[Start of Attachment]
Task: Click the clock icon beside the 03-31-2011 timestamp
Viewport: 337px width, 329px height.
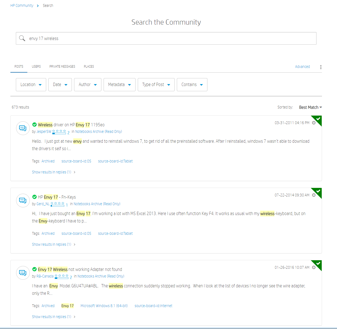Action: pos(314,123)
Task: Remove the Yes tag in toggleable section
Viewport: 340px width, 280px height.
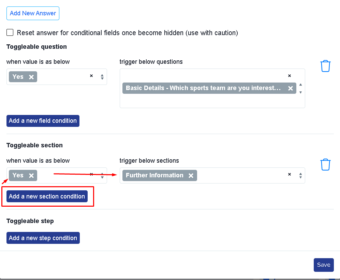Action: point(31,175)
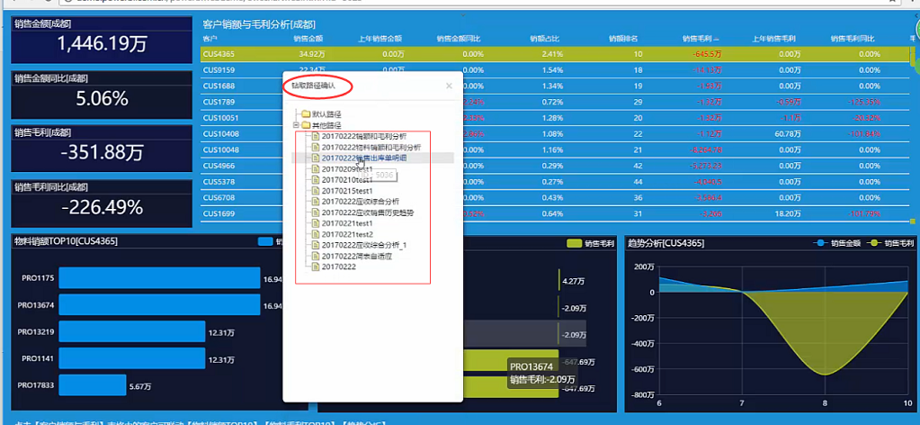Screen dimensions: 920x425
Task: Sort table by 销售毛利 column header
Action: pyautogui.click(x=700, y=39)
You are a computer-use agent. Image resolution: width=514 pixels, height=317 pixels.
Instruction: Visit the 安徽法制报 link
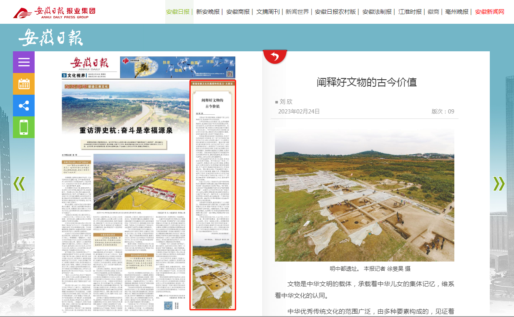(377, 12)
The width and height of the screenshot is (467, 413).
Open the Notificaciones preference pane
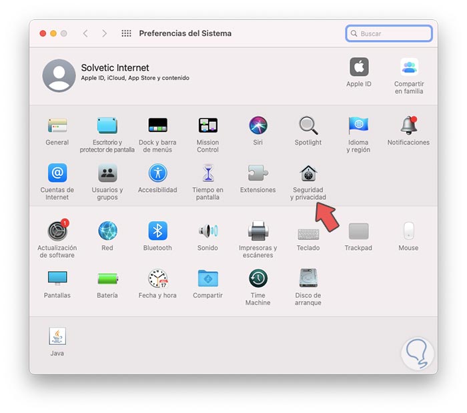coord(408,126)
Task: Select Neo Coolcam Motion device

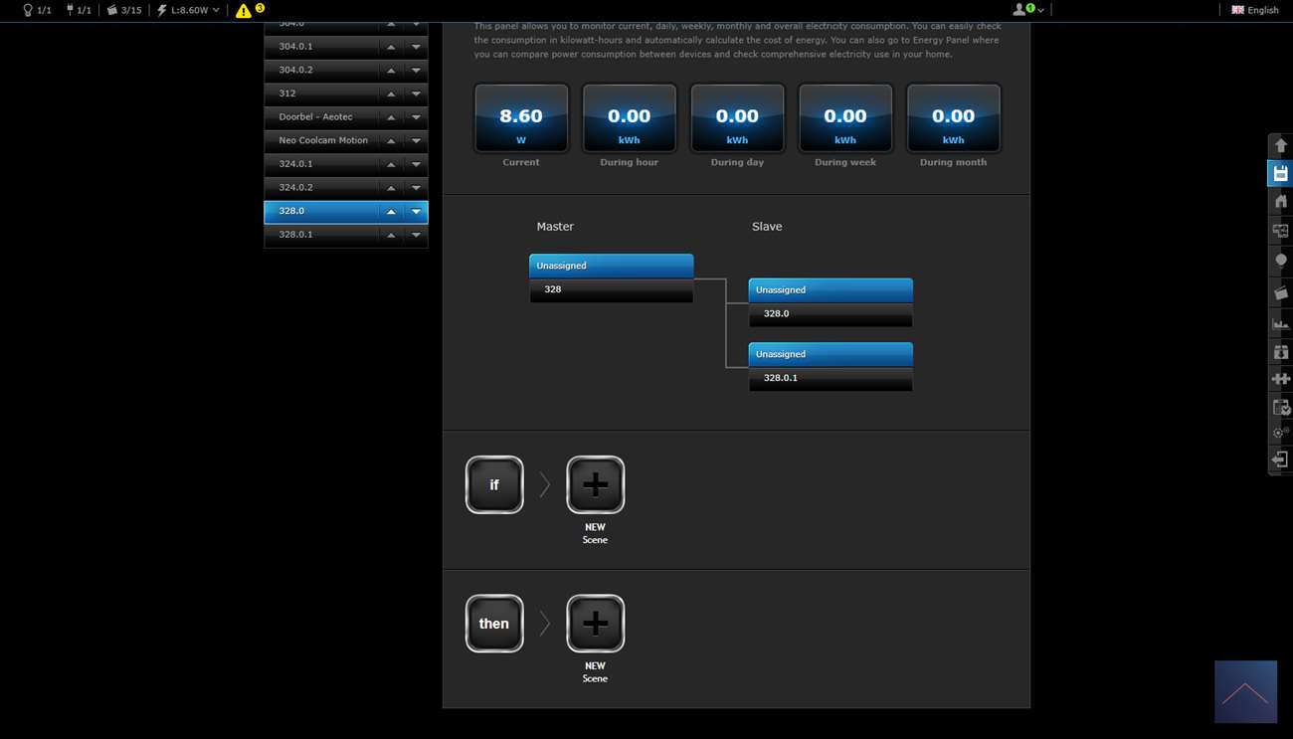Action: pyautogui.click(x=322, y=140)
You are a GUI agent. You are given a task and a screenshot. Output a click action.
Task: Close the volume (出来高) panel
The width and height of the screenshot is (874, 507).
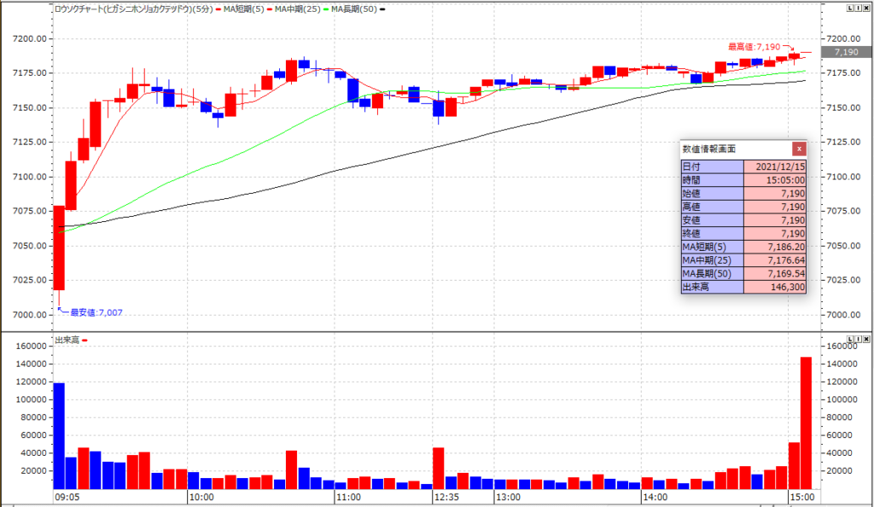(x=865, y=340)

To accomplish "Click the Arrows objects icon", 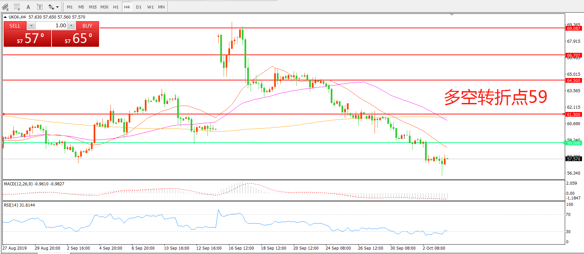I will pyautogui.click(x=51, y=7).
[End of Attachment]
ACTIVITY >> Select every line above that contains the word "agent", and copy it.

COMPLETED TASK >>
You are a computer-use agent. Image resolution: width=514 pixels, height=317 pixels.
You are a GUI agent. You are given a task and a screenshot. Output a click action.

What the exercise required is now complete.